Das Bezirksgericht Baden wertete das Verschulden der beiden Holocaust-Leugner als schwer. «Beide Angeklagten suchten die Öffentlichkeit», sagte Staubli. Die Strafnorm des Anti-Rassismus-Gesetzes, die am 1. Januar 1995 in Kraft trat, könne zwar nicht rückwirkend angewendet werden. Aber die Angeklagten hätten die Auswirkungen der neuen, vom Schweizervolk in einer Referendumsabstimmung gutgeheissenen Strafnorm gekannt, machte die Gerichtspräsidentin in ihren Ausführungen deutlich. Die «kriminelle Energie» der Verurteilten sei «beachtlich», sagte die Gerichtspräsidentin.
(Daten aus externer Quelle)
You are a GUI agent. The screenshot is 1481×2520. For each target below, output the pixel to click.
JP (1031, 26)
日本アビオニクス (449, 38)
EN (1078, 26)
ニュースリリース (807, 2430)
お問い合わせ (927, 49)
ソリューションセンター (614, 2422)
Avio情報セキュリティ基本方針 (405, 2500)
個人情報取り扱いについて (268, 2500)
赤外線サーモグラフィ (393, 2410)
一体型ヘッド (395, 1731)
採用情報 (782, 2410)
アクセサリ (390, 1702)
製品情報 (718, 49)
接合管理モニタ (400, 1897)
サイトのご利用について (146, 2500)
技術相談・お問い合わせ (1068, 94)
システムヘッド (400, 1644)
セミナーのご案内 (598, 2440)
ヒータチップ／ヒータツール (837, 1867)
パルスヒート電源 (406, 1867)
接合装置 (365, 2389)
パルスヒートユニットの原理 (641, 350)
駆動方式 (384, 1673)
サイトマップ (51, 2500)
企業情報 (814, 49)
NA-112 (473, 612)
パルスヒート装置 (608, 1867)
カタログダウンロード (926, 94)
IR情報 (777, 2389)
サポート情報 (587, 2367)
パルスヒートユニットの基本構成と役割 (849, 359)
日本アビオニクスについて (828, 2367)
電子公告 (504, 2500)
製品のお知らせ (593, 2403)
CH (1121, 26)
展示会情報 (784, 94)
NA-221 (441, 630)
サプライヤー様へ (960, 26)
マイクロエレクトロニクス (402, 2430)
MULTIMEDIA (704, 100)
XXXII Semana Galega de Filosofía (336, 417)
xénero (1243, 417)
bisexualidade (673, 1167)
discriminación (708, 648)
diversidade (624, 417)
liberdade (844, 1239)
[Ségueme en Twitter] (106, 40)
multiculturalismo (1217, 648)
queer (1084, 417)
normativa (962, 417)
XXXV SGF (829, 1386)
Sie sprach den Büchern, in denen der Holocaust und die millionenfache Judenvernichtung in Frage gestellt wird, jede Wissenschaftlichkeit ab. Es seien «keine schützenswerten Meinungsäusserungen». Das Gericht warf den Angeklagten auch vor, uneinsichtig zu sein. Aus diesem Grund wurden unbedingte Strafen verhängt. Es könne keine «günstige Prognose» gestellt werden, merkte Staubli an. Graf und Förster hatten bei den Verhandlungen klar gemacht, dass sie weiterhin Bücher schreiben, herausgegeben und vertreiben wollen.

Erhöhte Sicherheitsvorkehrungen

Die Bekanntgabe der Urteile fand gestern unter erhöhten Sicherheitsmassnahmen statt. Im Publikum sassen wie schon während des Prozesses Anhänger der beiden Holocaust-Leugner. Die Aargauer Kantonspolizei markierte in der Badener Altstadt erhöhte Präsenz und zog vor dem Eingang zum «Roten Haus», wo der Prozess ausnahmsweise stattfand, eine Personenkontrolle auf.
Diese Vorkehrungen kommen nicht von ungefähr: Gerichtspräsidentin Staubli berichtete zu Beginn der Urteilsbegründung davon, das Gericht sei «massiven Einschüchterungen» von Sympathisanten der Angeklagten ausgesetzt gewesen. Sie hätten versucht, Einfluss auf die Beratungen zu nehmen. Es sei ein Tonfall gewählt worden, sagte Staubli, an den sich das Gericht nicht gewöhnen wolle.